Sabemos que o clima do globo terrestre mudou e, com essa mudança, piorou sensivelmente o ecossistema do mundo e, consequentemente, envolveu o nosso sertão Potiguar. O nosso Seridó, situado numa região do semiárido nordestino, abrangendo partes dos estados da Paraíba e do Rio Grande do Norte, a reboque das mudanças climáticas mundiais, escassearam incrivelmente as suas precipitações pluviométricas. Ou teria sido, exatamente, a falta de chuvas que agravou o clima?
Não sei. Não tenho formação nessa área. Sinto apenas que, talvez, jamais voltaremos a ver (e sentir) aqueles invernos do passado, com chuvas torrenciais, feericamente iluminadas por relâmpagos e com os sons tonitruantes e ensurdecedores dos trovões.
Quem da nossa geração, naqueles monumentais invernos do passado, não entrou em pânico nas escuras e quentes noites de muita chuva, com direito a coriscos? Naquela época, a energia elétrica na cidade de Caicó, chovesse ou não, era fatalmente desligada às 22h.
Daí, naquelas noites de pesado inverno, todos encolhidos dentro de casa, ouvindo os pesados pingos da chuva batendo no telhado e os trovões riscando o céu e com a sua fantasmagórica claridade penetrando nas frechas das portas e das janelas de nossas casas.
Batia em todos nós um misto de medo e euforia. Medo daquelas tempestades noturnas e alegria porque sabíamos que, se também chovesse nas cabeceiras, o Rio Seridó desceria com a sua água barrenta para fazer a nossa festa nos monumentais banhos
E com esse pensamento na cabeça, encolhidos em nossas camas, agarrados ao travesseiro, ouvindo a nossa mãe advertindo “ninguém coloque o pé no chão para não atrair os raios”, adormecíamos num sono agitado em consequência da ansiedade que o inverno nos proporcionava.
Quantas ocasiões, nas noites escuras como breu, no silêncio em que as ruas de Caicó permaneciam, ouvíamos o ronco do Rio Seridó descendo com suas primeiras águas, trazendo em suas turvas ondas tudo que encontrava em sua frente: troncos de árvores, arame farpado, estacas e animais mortos.
Nas primeiras horas do dia, ainda sem tomar o café da manhã, todos estavam em cima da ponte para admirar a voragem barulhenta do Rio Seridó com água.
Então os boatos ali se sucediam:
– Dizem que o Gargalheiras já sangrou!
– O Itans tomou muita água!
– Lá para as bandas de Jardim do Seridó, três açudes foram arrombados!
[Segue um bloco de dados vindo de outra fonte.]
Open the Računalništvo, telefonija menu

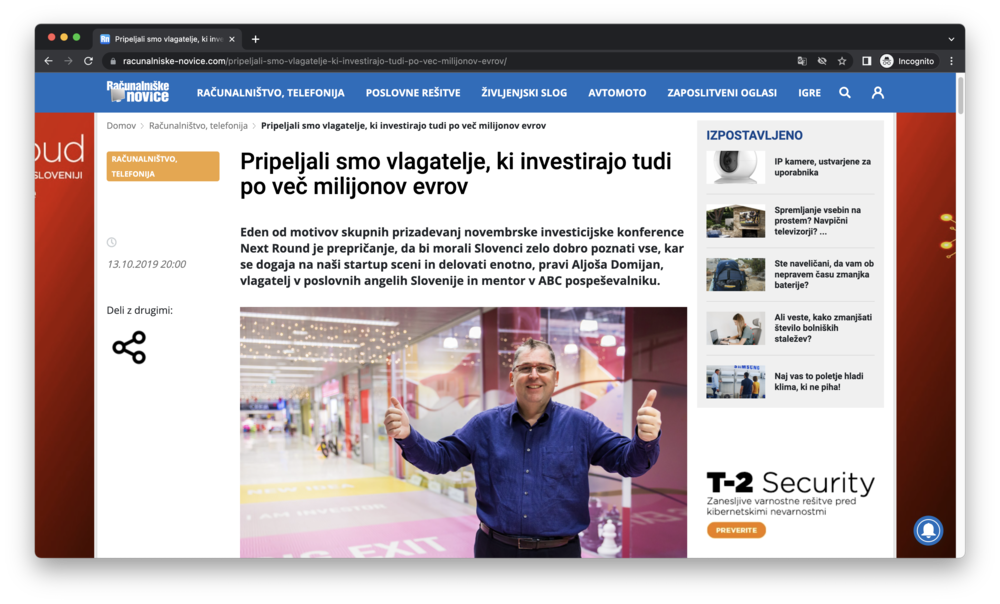click(x=270, y=93)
Às vezes, eu penso que a atual escassez de chuvas no semiárido é consequência do excesso de rezas e orações que os nossos antepassados faziam por ocasião daqueles invernos pesados. Na hora do aperto, com os raios cortando os céus e os trovões ribombando nos ares, muitos se apegavam com Santa Bárbara, invocada como protetora por ocasião das tempestades, raios e trovões.
A minha mãe era uma dessas pessoas. Nascida e criada nos sertões do Seridó, Dona Chiquinha sempre teve medo de raios e trovões e desbulhava um terço por ocasião das trovoadas.